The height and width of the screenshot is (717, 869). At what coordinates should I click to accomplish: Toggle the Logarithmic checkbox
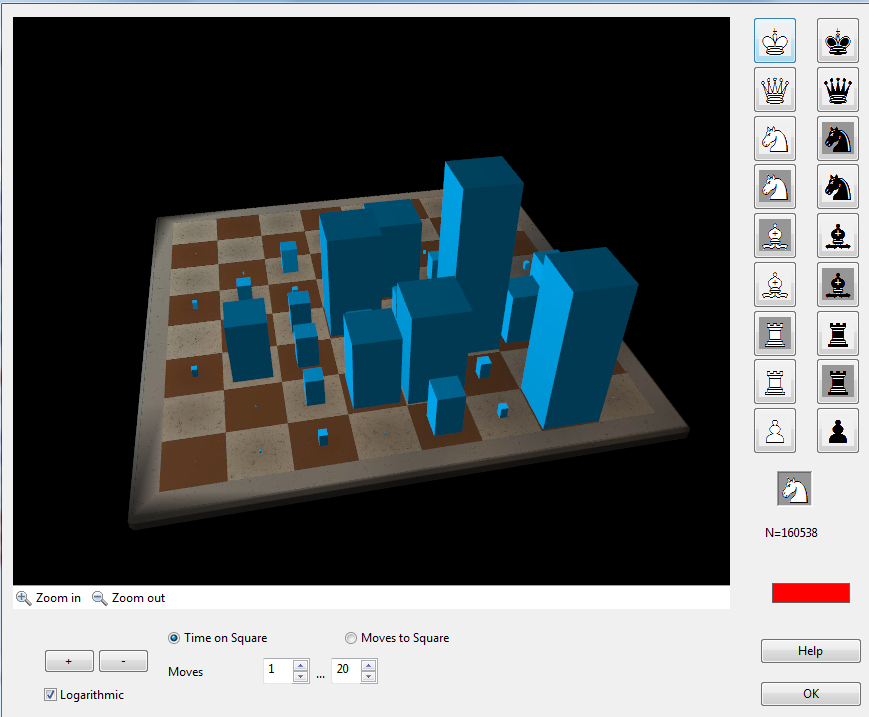coord(51,695)
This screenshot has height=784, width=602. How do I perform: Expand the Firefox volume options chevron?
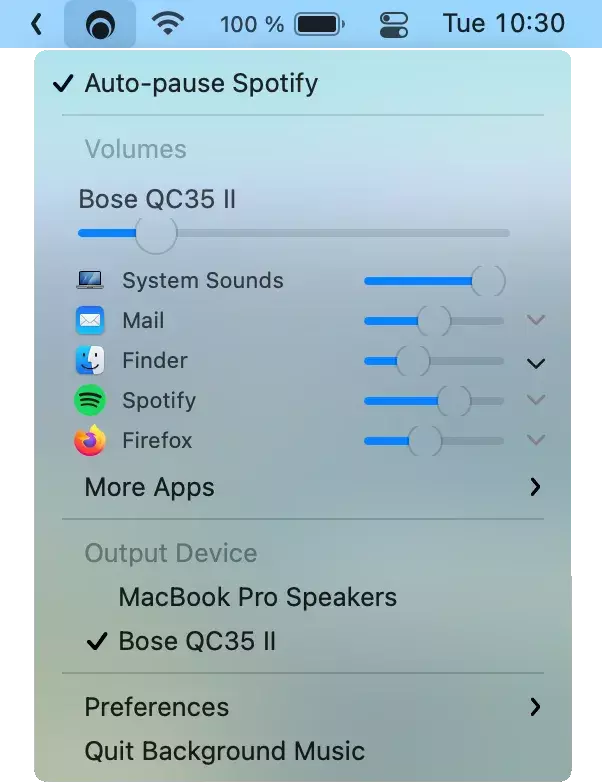pyautogui.click(x=536, y=440)
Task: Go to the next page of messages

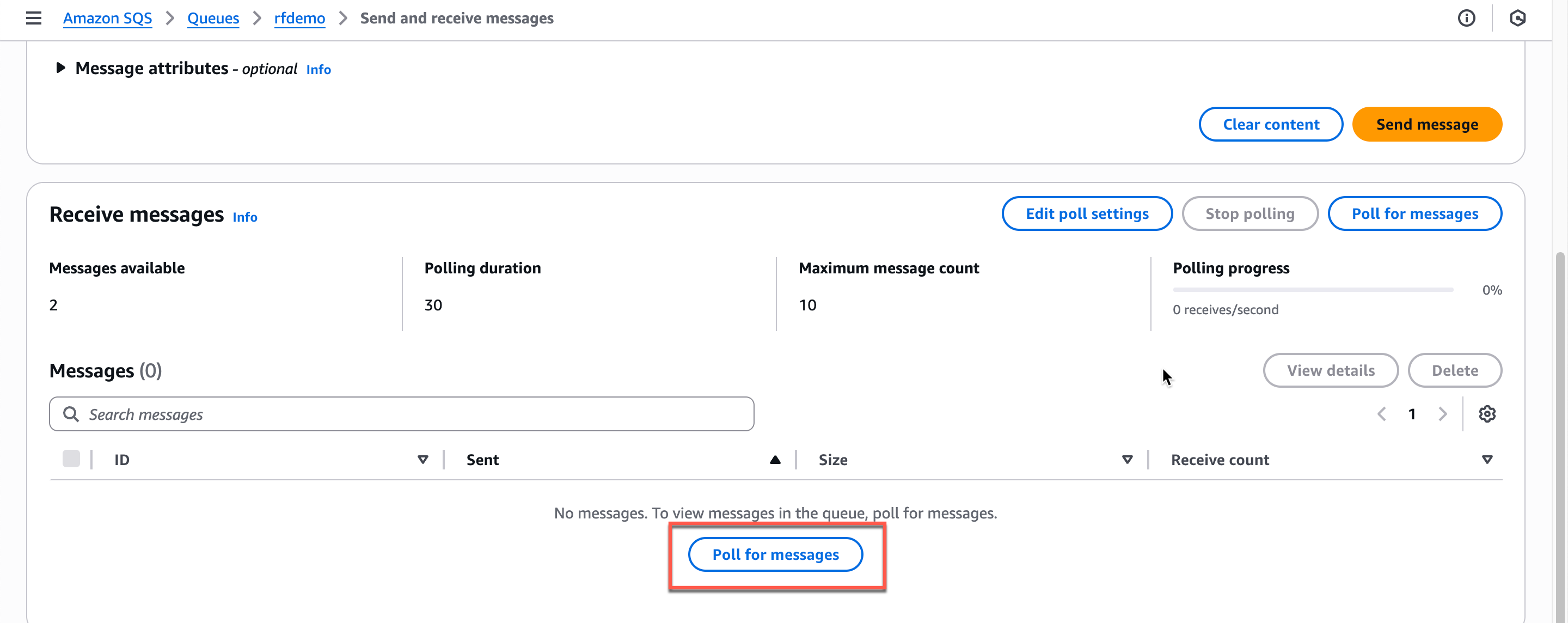Action: pos(1442,414)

--- TASK DIRECTIONS ---
Repeat the data above word for word, without pictures.

--- TASK SOLUTION ---
The height and width of the screenshot is (717, 869). At what coordinates should I click to accomplish: Toggle the Logarithmic checkbox
coord(51,695)
This screenshot has height=784, width=602. How do I perform: Expand the Firefox volume options chevron?
pyautogui.click(x=536, y=440)
Task: Go to the next page of messages

Action: pos(1442,414)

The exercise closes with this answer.